Santri Film Festival 2025 diselenggarakan untuk memberikan wadah bagi santri di seluruh Indonesia menyalurkan kreativitas melalui film pendek yang menggali nilai-nilai pesantren, perspektif keislaman, dan kebangsaan. Festival Director Fadhli Sapawie menyatakan, “Gerakan sinema santri ini adalah bagian dari kebangkitan kebudayaan berbasis nilai Islam dan kearifan lokal. Kami ingin memastikan pesantren turut menjadi pelaku aktif dalam ekosistem perfilman nasional.” Pernyataan ini disampaikan saat pertemuan di ruang rapat Direktur Pesantren Kemenag, Jakarta, pada Rabu (29/10/2025).
Kolaborasi ini memperkuat sinergi antara pendidikan keagamaan dan pengembangan kebudayaan nasional. Kemenag melalui Direktorat Pesantren memfasilitasi jejaring pesantren nasional dan mendorong sineas muda dari kalangan santri. Acara dimulai dengan Ta’aruf Film yang melibatkan tokoh seperti Habiburrahman El Shirazy, Deddy Mizwar, Asma Nadia, dan Ustadz Erick Yusuf. Mereka memberikan pembekalan tentang nilai syariat dalam seni perfilman serta praktik produksi berbasis nilai dan kearifan lokal.
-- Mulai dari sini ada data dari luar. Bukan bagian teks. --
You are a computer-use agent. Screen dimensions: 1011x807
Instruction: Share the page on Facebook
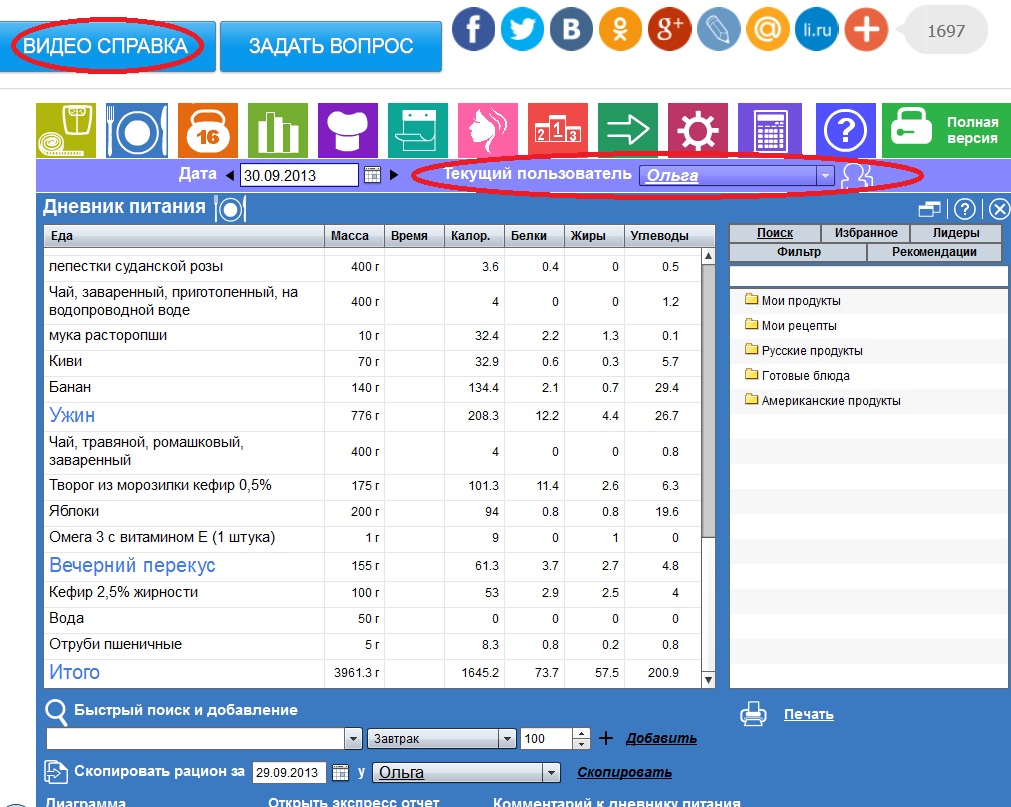pos(474,30)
Workshop daring nasional digelar dari 25 Oktober hingga 9 November 2025, mencakup pelatihan penulisan skenario, penyutradaraan, sinematografi, penyuntingan gambar, dan tata suara. Film peserta akan dikurasi oleh tim profesional yang terdiri dari sineas, akademisi pesantren, dan praktisi budaya. Pendaftaran film berlangsung 10 November hingga 29 November 2025 melalui https://sanffest.com, diikuti Puncak Awarding Night pada 14 Desember 2025.
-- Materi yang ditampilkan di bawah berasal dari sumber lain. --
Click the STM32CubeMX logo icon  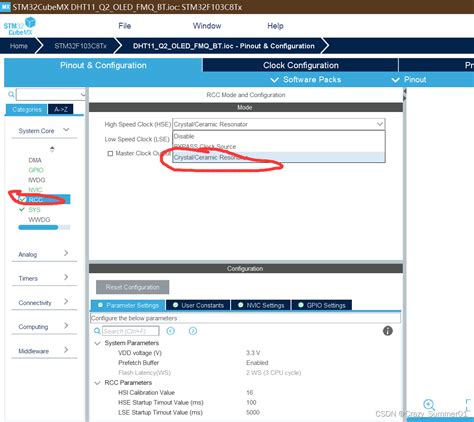tap(19, 26)
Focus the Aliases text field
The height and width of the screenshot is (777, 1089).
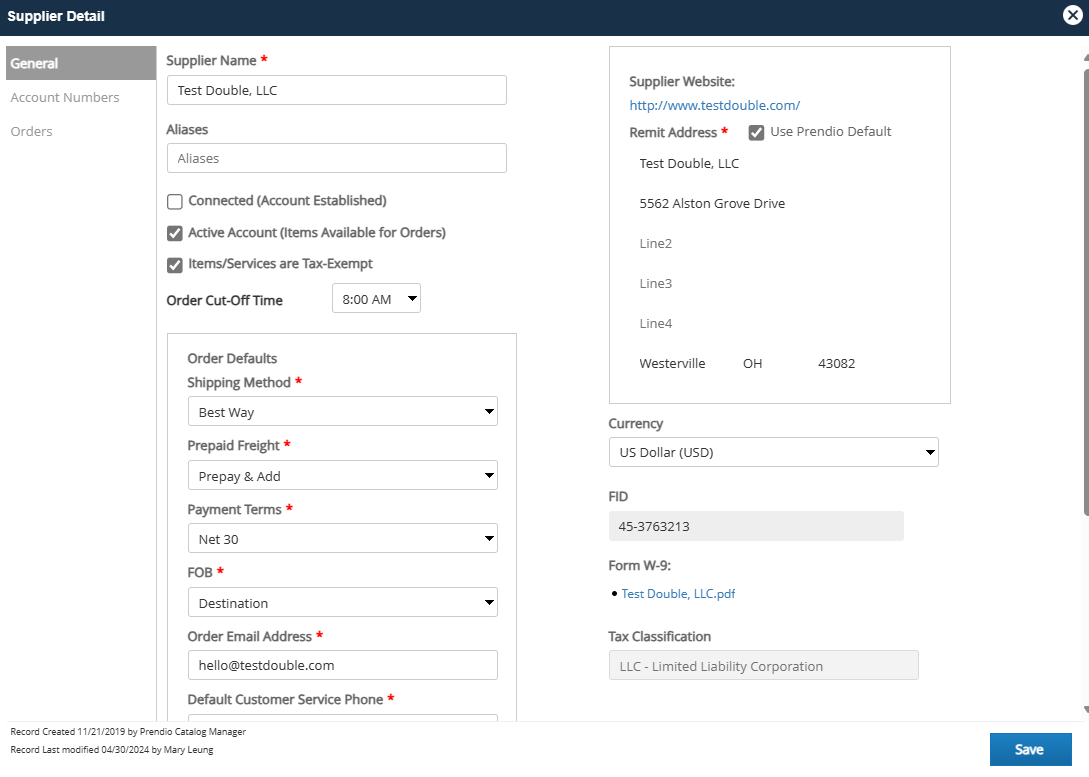click(x=336, y=158)
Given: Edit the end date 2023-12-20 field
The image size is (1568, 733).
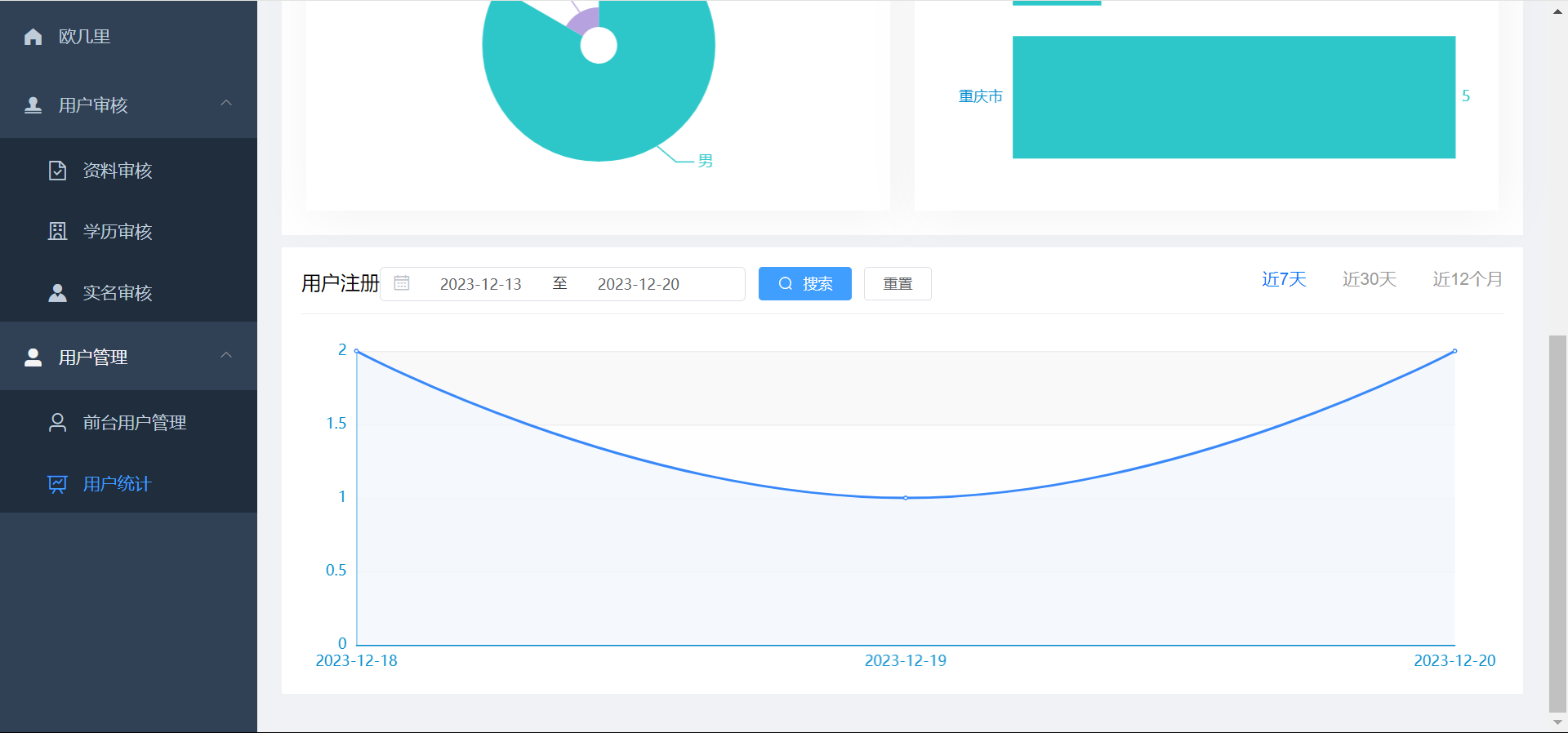Looking at the screenshot, I should (638, 284).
Direktur Pesantren Kemenag, Basnang Said, menekankan, “Film adalah medium dakwah kultural yang sangat efektif di era digital. Melalui Sanffest, para santri belajar mengemas nilai-nilai Islam, kearifan lokal, dan pesan kemanusiaan universal dalam bahasa visual yang dapat diterima oleh masyarakat luas.” Ia berharap festival ini menumbuhkan ekosistem kreatif pesantren yang berkelanjutan dan menempatkan santri sebagai aktor penting dalam percakapan kebudayaan nasional dan global.